(Records from a dataset)
____

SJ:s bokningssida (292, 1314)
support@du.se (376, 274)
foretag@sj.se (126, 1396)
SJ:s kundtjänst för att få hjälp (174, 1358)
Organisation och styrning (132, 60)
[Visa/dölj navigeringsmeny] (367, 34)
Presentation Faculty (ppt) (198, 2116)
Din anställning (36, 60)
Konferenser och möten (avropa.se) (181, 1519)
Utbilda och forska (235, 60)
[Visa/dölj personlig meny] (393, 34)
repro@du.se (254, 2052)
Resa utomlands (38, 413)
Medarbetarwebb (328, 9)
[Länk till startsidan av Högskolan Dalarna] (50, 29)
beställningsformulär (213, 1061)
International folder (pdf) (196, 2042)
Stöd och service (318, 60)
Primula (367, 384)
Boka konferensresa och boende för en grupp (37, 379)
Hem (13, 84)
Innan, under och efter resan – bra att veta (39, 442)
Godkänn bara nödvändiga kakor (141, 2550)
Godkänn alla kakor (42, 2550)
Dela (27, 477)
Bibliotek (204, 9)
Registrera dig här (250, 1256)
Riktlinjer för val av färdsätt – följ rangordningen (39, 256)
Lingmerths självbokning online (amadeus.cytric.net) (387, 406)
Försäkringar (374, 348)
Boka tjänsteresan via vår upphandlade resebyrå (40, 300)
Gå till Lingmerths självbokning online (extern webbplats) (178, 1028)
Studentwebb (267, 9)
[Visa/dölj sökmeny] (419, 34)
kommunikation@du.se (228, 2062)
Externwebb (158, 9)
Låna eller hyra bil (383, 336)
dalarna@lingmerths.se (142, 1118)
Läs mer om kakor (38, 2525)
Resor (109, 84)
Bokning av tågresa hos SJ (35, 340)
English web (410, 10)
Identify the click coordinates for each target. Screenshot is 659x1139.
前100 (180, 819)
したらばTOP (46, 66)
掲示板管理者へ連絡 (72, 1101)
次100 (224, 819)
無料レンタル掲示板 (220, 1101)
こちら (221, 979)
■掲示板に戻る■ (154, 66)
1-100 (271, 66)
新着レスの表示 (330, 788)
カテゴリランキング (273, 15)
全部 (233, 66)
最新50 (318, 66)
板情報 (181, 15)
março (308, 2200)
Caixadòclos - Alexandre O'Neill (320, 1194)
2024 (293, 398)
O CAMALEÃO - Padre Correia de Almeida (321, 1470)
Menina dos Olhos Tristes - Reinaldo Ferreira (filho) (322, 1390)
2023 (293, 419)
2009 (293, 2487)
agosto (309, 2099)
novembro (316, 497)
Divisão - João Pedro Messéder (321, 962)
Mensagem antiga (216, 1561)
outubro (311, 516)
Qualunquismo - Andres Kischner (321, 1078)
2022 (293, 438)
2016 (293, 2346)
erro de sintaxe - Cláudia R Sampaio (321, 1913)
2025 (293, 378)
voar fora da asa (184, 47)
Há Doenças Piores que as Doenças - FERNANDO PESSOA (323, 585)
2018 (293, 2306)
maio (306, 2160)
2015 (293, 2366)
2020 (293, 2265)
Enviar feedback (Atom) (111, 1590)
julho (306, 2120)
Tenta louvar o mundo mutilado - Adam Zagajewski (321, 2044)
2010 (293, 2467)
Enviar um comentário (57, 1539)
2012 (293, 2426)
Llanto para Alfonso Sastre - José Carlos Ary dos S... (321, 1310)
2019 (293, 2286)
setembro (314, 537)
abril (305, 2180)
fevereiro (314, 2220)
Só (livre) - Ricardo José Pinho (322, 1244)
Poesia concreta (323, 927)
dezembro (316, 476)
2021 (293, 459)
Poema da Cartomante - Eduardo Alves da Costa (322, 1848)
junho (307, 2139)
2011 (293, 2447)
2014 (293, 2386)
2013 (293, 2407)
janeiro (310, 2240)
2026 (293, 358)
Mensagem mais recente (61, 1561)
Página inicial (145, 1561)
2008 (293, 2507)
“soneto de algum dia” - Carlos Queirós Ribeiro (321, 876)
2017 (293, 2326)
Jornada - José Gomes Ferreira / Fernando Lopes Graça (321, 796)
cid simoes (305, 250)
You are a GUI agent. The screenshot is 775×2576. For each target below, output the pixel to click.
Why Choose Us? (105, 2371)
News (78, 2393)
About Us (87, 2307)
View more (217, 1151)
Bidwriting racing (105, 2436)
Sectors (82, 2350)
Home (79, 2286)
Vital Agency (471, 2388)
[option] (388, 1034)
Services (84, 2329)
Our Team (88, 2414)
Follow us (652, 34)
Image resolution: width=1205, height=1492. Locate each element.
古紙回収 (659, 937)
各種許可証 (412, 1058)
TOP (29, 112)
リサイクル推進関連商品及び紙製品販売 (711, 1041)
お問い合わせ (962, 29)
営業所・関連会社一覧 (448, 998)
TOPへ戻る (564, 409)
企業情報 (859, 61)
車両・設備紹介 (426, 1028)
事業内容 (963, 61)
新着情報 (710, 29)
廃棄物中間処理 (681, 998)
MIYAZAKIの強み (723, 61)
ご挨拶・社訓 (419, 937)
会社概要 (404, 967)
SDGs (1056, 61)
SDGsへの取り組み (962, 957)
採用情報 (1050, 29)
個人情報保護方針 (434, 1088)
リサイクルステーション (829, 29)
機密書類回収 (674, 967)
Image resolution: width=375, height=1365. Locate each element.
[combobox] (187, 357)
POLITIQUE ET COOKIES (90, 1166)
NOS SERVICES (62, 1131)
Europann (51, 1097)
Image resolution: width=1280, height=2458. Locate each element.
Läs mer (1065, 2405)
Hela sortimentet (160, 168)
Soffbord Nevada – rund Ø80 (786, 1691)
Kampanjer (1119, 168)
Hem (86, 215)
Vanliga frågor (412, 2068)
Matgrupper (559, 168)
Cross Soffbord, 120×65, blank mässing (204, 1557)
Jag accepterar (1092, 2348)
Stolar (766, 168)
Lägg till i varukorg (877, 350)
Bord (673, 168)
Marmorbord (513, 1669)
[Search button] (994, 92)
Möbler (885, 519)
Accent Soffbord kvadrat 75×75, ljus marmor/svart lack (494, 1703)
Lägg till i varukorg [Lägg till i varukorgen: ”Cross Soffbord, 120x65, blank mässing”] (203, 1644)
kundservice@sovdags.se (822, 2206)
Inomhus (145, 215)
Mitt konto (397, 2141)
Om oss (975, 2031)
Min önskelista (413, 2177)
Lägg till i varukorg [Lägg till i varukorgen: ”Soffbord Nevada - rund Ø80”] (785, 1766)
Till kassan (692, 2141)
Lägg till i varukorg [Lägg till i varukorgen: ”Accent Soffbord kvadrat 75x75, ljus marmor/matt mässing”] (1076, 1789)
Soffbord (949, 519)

____

• [Instructions for the task]
State how many lines in the records above contain the string "target". Reply with the number alone.

• [Full solution]
2